Characterization: unlike the orcs and elves in LOTR, it’s not always easy to tell who is “good” and who “bad” – these are not stormtroopers in white armour. Ugly does not equal evil. Even the idea of “good” and “bad” is not clear – good people do bad things, for their own reasons, and vice versa. I always liked Ken Follett’s spy novels because he always explained why the bad guys did what they did, so you could understand their motivation. I love that. I hate the evil-for-evil’s-sake bad guy. GOT is rich in this way; the characters grow and change and develop and surprise you, and it’s wonderful fun.
I first realized how involved I was with the series by my reaction when a major character was killed. I already knew that Martin does this – it’s part of the realism that hooks you – but I was so shocked I had to put the book down and go do something else for a while. I had a physical reaction – sweaty, heart pounding, major anxiety – for a fictional character! I’m not going to spoil it here but I simply could not believe this character died. My expectations were conventional – that this character would last to the end. Not so! There are a lot of shockers like that in GOT. Just when you think you’ve got it figured out, Martin throws in a doozy of a plot twist or kills off someone important. There are also enough YAY moments so that you don’t get too depressed, thank goodness. There is religion, there is an economy – I love that there are bankers involved – there are different fairly fully-realized cultures that figure peripherally in the story and correspond roughly to Middle Eastern and Central Asian culture, and they have their own social structures and history and everything else.
At the core of the story is the Stark family and they are amazing, flawed and loveable characters. And I have to say, you cannot but care for these people. When I was in New York I was just starting the first book, and I saw in a market a t-shirt that had the Stark names on it: Robb, Sansa, Arya, Bran, Rickon (Jon Snow). And another one with their direwolves’ names: Greywind, Lady, Nymeria, Summer, Shaggydog, (Ghost). The ones in brackets were printed in a different colour to denote Jon Snow’s illegitimacy. See? Complex family relationships! Pets! I’m pretty cynical about fiction but I confess, it’s incredible how much I care about the characters in GOT. I kind of regret not picking up that t-shirt now. I’m not the “fan” type, but I love the dwarf Tyrion, I love the last princess of the Targaryens (you rock Dany!), I love the female knight Brienne of Tarth, I love the onion knight – you know who you are – and I’m even liking Jaime Lannister although I never thought I would. If you’re reading GOT you know what I’m talking about and you understand all this cheering and stomping.

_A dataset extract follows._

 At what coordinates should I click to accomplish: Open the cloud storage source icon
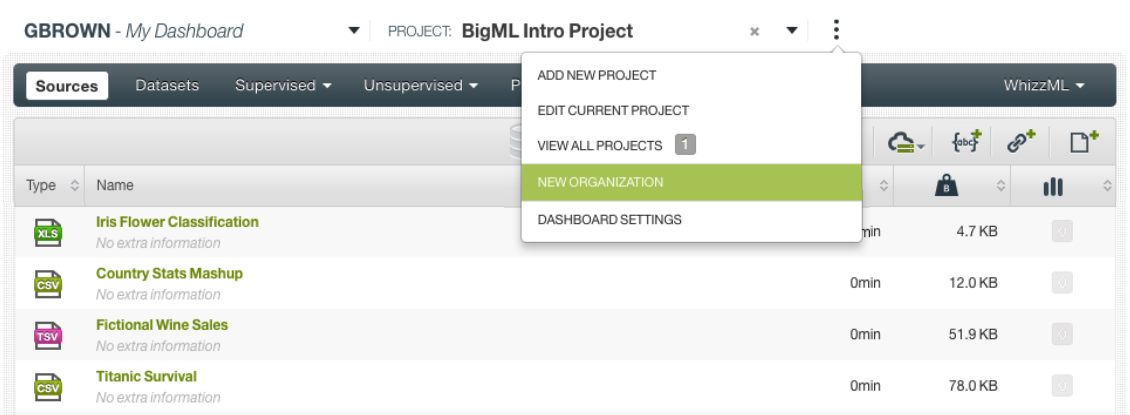pos(906,143)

Game of Thrones: my favourite new fantasy series. My only concern is, I hear that the series will run to 8 or maybe even 10 books. Part of me is excited about that, but I hate waiting.
End note: I’m enjoying the TV series but does it need that much nudity? If I hear my kids even approaching I need to shut it off quickly because they tend to start new scenes with gratuitous sex. I don’t think it needs it but apparently it gets the husbands watching too so I guess that’s something.

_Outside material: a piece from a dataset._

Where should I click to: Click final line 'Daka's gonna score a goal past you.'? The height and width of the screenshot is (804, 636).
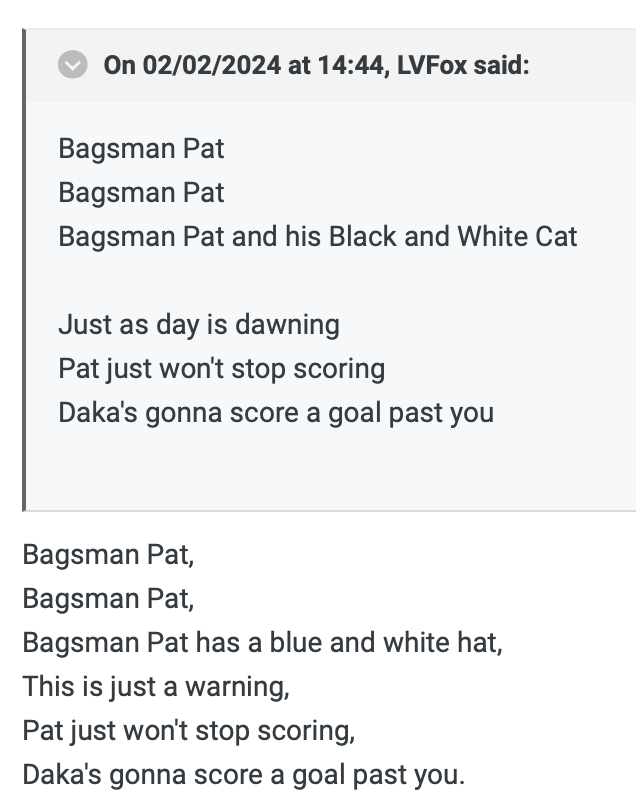244,775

Brilliant reviews Lea! Makes be want to go back and read all the GOT books again now….
I have not been watching Game of Thrones, but have heard lots of my female friends raving about it. I did flick onto it once one night, and funnily enough, in light of your last comment, the scene i flicked onto had a women completely naked bouncing all over someone.
Fully Agreed with your point that reading fantasy needs time. time to read, to consume, to digest, and to nurture better understanding for living our lives in a better manner…
From middle earth stories to harry potter fantasy, the core is human lives and updating yourself with changing scenarios. But, do we have time to plunge into the ocean of fantasy literature.